Pahl told the news outlet that her son’s illness started with a 104-degree fever and a rash before he landed at Children’s Minnesota in Minneapolis. There, he was allegedly diagnosed with mononucleosis, pneumonia and other ailments related to the tick bite. His sister Bella developed similar symptoms and is also being treated for RMSF, KSTP.com reported.
RMSF is one of the most deadliest tickborne diseases in the Americas, according to the Centers for Disease Control and Prevention (CDC). The bacterial infection usually starts with a fever, headache and rash and can be deadly if not treated with the right antibiotic early on. Some patients who recover may first require amputation, may suffer hearing loss, paralysis or mental disability. The symptoms of RMSF may mimic other diseases, but blood tests can help doctors detect it. The results from the tests can take weeks, so if RMSF is suspected, a health care provider should recommend antibiotic treatment before the results are available, the CDC advises.

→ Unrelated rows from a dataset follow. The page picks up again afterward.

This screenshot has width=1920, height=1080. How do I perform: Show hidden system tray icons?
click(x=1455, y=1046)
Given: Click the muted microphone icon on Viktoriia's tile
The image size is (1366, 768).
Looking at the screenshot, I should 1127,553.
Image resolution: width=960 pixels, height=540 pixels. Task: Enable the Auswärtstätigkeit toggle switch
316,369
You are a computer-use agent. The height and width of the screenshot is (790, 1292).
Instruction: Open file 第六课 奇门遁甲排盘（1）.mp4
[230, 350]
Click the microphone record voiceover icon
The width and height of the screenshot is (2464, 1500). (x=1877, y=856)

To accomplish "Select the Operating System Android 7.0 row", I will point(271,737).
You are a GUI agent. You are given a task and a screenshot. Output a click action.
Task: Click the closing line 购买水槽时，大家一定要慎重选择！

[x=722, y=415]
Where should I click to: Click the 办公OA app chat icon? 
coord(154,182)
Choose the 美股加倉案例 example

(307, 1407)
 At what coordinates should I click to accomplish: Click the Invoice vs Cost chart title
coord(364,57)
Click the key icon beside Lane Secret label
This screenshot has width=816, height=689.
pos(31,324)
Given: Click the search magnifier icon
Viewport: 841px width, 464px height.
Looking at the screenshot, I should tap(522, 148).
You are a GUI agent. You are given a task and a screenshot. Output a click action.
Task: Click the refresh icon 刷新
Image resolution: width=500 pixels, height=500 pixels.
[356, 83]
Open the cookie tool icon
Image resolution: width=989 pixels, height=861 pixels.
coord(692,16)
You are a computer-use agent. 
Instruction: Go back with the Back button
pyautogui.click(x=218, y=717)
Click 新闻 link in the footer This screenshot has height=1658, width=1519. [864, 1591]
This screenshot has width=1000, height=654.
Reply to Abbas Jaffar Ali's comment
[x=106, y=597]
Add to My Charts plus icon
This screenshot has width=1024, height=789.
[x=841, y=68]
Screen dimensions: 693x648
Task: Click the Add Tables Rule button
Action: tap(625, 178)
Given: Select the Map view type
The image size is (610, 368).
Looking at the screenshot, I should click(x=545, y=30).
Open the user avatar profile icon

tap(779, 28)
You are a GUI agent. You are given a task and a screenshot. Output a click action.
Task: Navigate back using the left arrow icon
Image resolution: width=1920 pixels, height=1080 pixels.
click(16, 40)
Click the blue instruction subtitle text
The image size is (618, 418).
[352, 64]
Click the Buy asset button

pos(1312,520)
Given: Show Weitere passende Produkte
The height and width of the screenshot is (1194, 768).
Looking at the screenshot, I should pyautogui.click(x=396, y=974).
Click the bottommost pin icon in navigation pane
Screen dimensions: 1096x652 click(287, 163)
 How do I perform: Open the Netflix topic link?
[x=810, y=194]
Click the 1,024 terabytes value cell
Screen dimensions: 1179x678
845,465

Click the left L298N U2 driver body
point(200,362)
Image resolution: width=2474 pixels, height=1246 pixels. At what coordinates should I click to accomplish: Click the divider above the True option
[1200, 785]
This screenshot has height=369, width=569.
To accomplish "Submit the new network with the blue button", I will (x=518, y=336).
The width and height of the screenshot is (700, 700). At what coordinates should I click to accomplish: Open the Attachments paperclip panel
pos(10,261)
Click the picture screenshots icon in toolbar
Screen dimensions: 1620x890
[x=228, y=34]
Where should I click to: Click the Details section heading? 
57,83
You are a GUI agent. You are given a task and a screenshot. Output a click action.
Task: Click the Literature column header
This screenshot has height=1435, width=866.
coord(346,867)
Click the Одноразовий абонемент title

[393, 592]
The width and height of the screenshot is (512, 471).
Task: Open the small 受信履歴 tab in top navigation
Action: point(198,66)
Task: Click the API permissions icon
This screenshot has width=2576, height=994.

It can be spread by several species of ticks such as the American dog tick, the Rocky Mountain wood tick and the brown dog tick. It occurs throughout the U.S., but most commonly is reported in North Carolina, Tennessee, Missouri, Arkansas and Oklahoma. Current data made available by the CDC suggests tick bites are increasing in the U.S., with 97 reported in May, up from 73 in April.
Pahl told KSTP.com that since it isn’t usually reported in Minnesota, her son’s case is a first for many at the hospital. According to a fundraising page, Gino was moved off the ICU floor on Tuesday, but still requires an additional hospital stay as he recovers.